Start of Material provided
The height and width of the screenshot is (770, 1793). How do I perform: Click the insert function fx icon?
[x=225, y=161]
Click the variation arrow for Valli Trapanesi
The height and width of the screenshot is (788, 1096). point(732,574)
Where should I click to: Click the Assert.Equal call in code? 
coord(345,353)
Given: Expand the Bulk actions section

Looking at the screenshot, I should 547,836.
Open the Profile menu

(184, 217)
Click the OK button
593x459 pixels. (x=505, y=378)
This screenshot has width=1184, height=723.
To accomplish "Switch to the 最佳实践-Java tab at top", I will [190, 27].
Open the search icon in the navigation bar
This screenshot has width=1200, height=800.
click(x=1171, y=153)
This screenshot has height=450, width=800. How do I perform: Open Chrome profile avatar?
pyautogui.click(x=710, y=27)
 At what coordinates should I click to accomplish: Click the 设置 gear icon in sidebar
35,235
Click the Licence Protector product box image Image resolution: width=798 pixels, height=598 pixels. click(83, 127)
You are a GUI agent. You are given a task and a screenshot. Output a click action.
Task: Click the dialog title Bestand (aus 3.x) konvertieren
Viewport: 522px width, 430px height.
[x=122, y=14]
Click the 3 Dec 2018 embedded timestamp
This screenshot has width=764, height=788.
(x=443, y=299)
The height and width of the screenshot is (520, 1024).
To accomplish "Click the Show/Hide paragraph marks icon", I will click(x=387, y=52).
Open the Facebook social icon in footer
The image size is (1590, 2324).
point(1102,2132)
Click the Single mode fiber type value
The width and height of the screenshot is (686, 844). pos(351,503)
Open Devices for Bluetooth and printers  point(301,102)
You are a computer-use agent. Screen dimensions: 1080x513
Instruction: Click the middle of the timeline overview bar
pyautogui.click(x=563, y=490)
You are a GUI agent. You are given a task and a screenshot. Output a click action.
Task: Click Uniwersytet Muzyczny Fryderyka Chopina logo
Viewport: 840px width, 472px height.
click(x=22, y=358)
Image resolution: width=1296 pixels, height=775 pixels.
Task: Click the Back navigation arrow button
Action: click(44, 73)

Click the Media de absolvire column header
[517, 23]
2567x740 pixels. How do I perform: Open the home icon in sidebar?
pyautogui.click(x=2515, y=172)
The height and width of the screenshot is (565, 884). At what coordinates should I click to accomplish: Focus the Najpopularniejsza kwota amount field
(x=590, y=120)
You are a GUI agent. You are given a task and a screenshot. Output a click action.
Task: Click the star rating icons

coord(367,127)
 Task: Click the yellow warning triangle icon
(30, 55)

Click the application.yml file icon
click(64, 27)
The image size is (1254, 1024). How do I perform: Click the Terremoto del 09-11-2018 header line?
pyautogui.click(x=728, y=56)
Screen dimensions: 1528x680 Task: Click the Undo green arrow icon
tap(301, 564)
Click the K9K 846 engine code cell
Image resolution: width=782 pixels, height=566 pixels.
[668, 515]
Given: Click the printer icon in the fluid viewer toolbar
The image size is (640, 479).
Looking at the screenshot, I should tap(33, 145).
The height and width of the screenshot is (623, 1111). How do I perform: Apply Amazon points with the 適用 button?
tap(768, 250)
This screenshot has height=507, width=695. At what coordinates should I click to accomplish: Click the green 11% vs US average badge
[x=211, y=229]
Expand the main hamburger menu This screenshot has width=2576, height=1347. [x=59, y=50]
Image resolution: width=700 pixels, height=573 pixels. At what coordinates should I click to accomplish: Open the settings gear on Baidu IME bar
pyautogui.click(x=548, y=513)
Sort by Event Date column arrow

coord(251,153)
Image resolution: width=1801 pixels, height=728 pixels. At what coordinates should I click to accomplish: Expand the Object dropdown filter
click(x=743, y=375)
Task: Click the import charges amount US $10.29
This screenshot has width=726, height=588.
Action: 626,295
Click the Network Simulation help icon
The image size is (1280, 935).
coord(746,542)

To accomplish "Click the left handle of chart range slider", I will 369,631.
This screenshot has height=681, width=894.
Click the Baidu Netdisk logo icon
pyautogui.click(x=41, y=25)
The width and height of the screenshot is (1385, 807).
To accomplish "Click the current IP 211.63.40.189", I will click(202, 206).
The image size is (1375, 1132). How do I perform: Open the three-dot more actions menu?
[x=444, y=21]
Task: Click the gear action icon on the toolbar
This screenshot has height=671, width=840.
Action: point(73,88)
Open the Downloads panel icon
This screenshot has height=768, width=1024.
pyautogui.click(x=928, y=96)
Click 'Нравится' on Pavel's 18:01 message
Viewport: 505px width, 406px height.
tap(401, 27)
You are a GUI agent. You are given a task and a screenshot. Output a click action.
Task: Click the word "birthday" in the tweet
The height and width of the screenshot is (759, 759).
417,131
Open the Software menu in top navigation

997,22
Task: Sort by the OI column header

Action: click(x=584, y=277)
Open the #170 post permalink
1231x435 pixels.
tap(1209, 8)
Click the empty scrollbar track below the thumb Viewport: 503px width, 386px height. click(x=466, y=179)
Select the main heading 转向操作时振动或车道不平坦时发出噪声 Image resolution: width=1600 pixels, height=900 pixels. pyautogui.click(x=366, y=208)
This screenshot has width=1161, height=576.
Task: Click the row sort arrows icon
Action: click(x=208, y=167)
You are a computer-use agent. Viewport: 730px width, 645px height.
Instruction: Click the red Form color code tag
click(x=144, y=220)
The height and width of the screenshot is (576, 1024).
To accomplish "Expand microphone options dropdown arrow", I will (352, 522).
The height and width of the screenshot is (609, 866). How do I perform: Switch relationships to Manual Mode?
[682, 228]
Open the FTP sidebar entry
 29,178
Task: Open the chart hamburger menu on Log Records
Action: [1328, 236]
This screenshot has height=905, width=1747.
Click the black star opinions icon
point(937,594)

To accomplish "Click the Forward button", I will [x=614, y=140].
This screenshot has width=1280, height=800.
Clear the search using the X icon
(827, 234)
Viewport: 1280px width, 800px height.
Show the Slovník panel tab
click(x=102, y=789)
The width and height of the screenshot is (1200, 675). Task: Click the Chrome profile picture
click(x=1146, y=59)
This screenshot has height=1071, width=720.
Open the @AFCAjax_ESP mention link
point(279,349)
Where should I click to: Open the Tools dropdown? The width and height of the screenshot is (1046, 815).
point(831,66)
End of Material provided
__What you have to do__. Return the total number of lines in the records that contain "computer", without any explanation.

__Exercise response__. 2